L’académie de la Grande Chaumière une fabrique de talents à la Belle Époque. Cette institution sise au cœur de Montparnasse, a accueilli des professeurs célèbres et formé des artistes de talents. Académie privée, elle était ouverte à tous et à toutes, à une époque où les femmes artistes n’étaient pas admises à l’École des Beaux-Arts.

Cette académie de dessin fondée en 1904 doit succès au fait qu’elle accueillait les élèves du monde entier, hommes et femmes. En effet, ces dernières n’avaient pas encore l’accès aux Beaux-Arts. Aussi, nombreuses d’entre elles vinrent perfectionner leur art dans ce lieu. Ce sera le cas de Camille Claudel ou Jeanne Hebuterne mais aussi de nombreuses autres femmes venus des pays de l’est. Elles sortaient d’un milieux social aisé et avaient déjà de solides connaissances en art qu’elles venaient perfectionner à Paris dans cet atelier. La plupart parlaient français et l’atelier avait un aspect très cosmopolite.

Par ailleurs, on pouvait apprendre le dessin, le croquis et le nu d’après un modèle vivant, ce qui n’était pas très répandu à l’époque. On y apprenait essentiellement la technique du nu ou bien l’esquisse mais très peu de natures mortes. Enfin, l’atelier possédait le chauffage pour le confort du modèle, qui devenait aussi celui des élèves. Voilà pourquoi les sculpteurs qui utilisaient la glaise ou la terre devaient humidifier leurs esquisses en permanence. Même si l’atelier était payant, on pouvait y rester le temps qu’on voulait. Du reste, le montant de l’inscription n’était pas onéreux. Les élèves venaient le lundi, les premiers arrivés prenaient les meilleures places.

Les modèles, hommes ou femmes, changeaient chaque semaine. Les étudiants vérifiaient longuement la pose avant le début du cours. Le modèle pouvait être assis sur une chaise ou sur une estrade pivotante. Puis, les élèves se groupaient derrière le maître et écoutaient avec la plus grande attention ce qu’il disait.

De temps en temps, les modèles s’endormaient. Si bien qu’on pouvait entendre parfois des élèves leur demander de relever le bras ou le visage. Des familles italiennes se pressaient dès l’aurore boulevard Montparnasse pour devenir durant des semaines “des madones, des chérubins ou des héros mythologiques”.

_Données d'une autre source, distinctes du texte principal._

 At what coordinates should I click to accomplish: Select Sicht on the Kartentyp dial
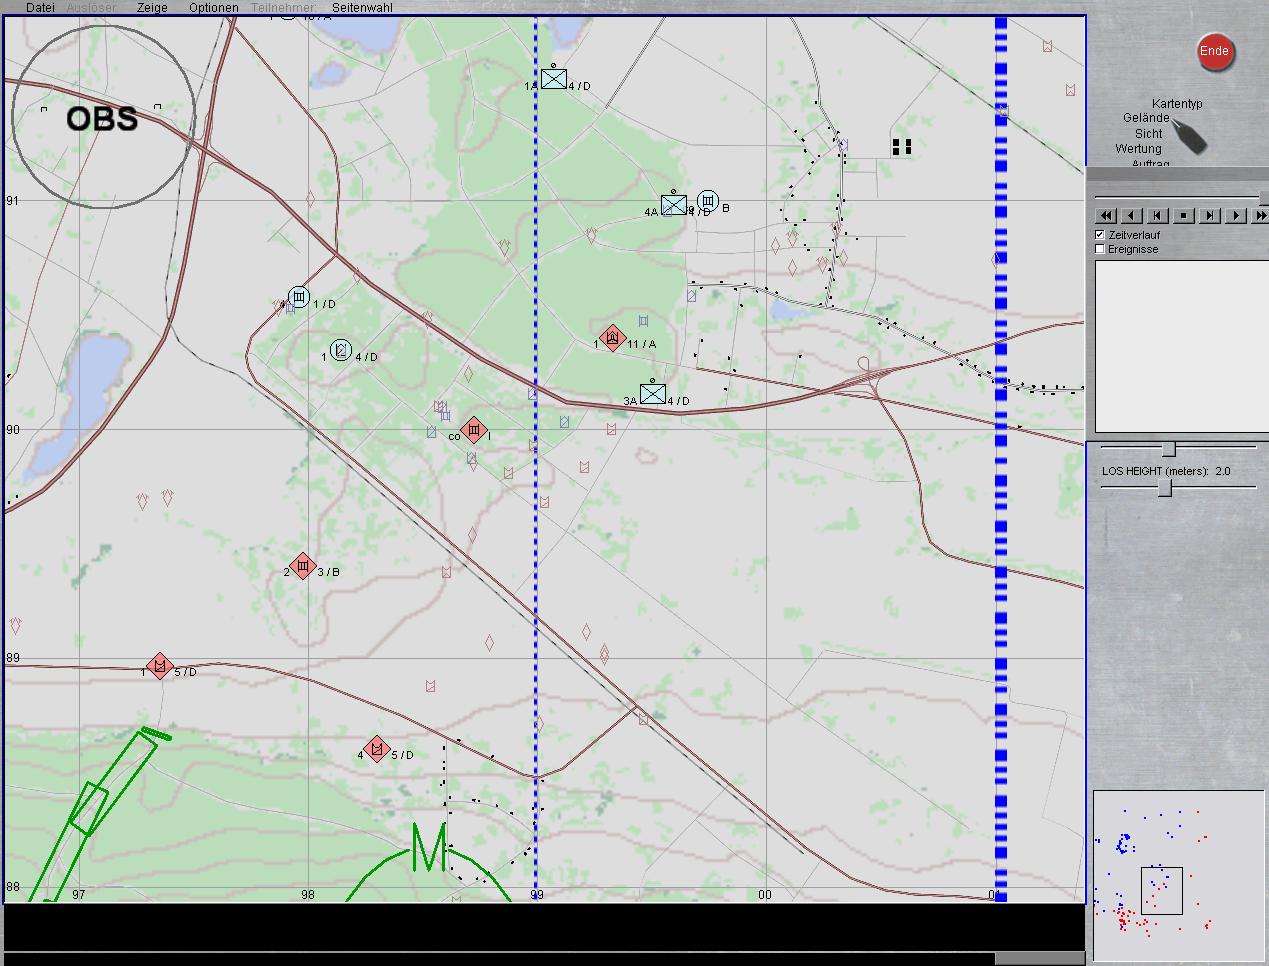tap(1148, 133)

La Grande Chaumière permettra d’accueillir des centaines d’élèves et sera au cœur d’une intense activité artistique dans le Montparnasse des années Folles. On y pratiquait toutes les formes artistiques et de nombreux professeurs y enseignèrent. Parmi eux, on peut citer Antoine Bourdelle, André Lhote, Fernand Léger ou Zadkine. Certains influencèrent particulièrement leurs élèves si l’on en juge les œuvres cubistes et abstraites de Marcelle Cahn ou Franciska Clausen. En effet, ces dernières étaient toutes deux élèves de Fernand Léger. Par ailleurs, les sculpteurs Manuel Felguerez ou Richard Stankiewicz sortis de l’atelier de Zadkine ont reçu l’influence de son art et eurent une carrière internationale.

Serge Revzani évoque l’odeur de térébenthine qui régnaient dans ces ateliers “aux verrières crasseuses”. Giacometti restera 5 ans dans cette académie jusqu’en 1925. Il est alors l’élève de Bourdelle, qui vient tous les jeudis pour faire des conférences de correction. A cette occasion, examine les travaux de ses élèves. Il n’y avait pas que des artistes, mais toute sorte d’individus, du soldat allemand au réfugié ou rescapé du maquis. On y trouvait aussi beaucoup d’étudiants étrangers venus d’Amérique qui ne se mêlaient pas vraiment aux artistes français.

Enfin,citons les grands professeurs de ce lieu mythique que sont Bourdelle, Zadkine, Tamara de Lempicka, Louise Bourgeois, Balthus, Serge Revzani et Serge Gainsbourg..

L’académie de la Grande Chaumière. Une fabrique de talents à la Belle Époque.